Independent MP Fraser Ellis claims parliamentary privilege to exclude documents from deception trial

Home Politics Independent MP Fraser Ellis claims parliamentary privilege to exclude documents from deception trial
Independent MP Fraser Ellis claims parliamentary privilege to exclude documents from deception trial

Key evidence in the trial of former Liberal South Australian state MP Fraser Ellis may not be admissible in court due to parliamentary privilege, his lawyer claims.

Mr Ellis was charged with 23 counts of deception last February over his alleged misuse of the Country Members Accommodation Allowance, following an Independent Commissioner Against Corruption (ICAC) investigation.

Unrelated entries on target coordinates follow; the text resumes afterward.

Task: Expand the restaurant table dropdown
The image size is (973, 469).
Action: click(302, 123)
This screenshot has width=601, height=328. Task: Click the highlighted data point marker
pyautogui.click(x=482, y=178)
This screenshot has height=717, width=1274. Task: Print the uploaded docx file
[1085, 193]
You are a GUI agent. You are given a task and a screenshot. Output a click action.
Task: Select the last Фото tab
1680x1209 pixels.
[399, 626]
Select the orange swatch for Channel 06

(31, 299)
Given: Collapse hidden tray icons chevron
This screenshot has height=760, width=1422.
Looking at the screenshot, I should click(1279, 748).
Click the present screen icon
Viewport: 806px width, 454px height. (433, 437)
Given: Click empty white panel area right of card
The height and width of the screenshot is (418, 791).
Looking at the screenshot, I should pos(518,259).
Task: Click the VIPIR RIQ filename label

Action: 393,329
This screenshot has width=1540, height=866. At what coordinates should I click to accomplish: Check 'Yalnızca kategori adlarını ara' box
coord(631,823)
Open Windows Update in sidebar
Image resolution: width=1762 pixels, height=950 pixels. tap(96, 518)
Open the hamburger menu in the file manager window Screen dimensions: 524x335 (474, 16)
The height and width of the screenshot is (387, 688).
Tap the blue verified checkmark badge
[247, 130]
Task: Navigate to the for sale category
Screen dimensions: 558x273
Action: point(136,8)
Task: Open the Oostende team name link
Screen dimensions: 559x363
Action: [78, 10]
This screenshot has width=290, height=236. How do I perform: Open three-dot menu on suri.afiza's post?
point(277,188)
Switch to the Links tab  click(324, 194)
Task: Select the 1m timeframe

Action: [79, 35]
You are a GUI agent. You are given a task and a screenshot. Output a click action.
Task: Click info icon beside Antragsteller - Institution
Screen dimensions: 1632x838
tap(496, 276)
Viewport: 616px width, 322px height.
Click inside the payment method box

Mr Ellis is accused of making 78 fraudulent claims for the allowance, totalling more than $18,000 —between May 13, 2018, and June 12, 2020.

His trial was supposed to start in November last year but was delayed until after the state election — which saw the member for Narungga re-elected as an independent with almost 60 per cent of the vote after preferences.

Today, the trial was pushed back until August, due to issues with witness availability after the initial trial date clashed with a parliamentary sitting week.

The delay will also allow the court to determine what evidence will be admissible.

Parliamentary privilege gives MPs immunity from legal action when they say or write something in parliament when otherwise they could be sued or charged.

But in this case, it could be used to prevent key evidence — that is, the forms Mr Ellis filled out to claim the allowance — from being permitted in court.

Case could be dismissed without documents

All members of parliament were required to table a decade of claims in July 2020, following an exclusive ABC investigation into MP’s use of the allowance.

Mr Ellis’s lawyer, Sam Joyce, today told the Adelaide Magistrates Court that could render the documents inadmissible in court, due to parliamentary privilege.

Magistrate Simon Smart questioned how “essential” the documents were to the charges.

“If that [evidence] does attract some sort of privilege and cannot be used, the charge falls away, is that right?” he asked.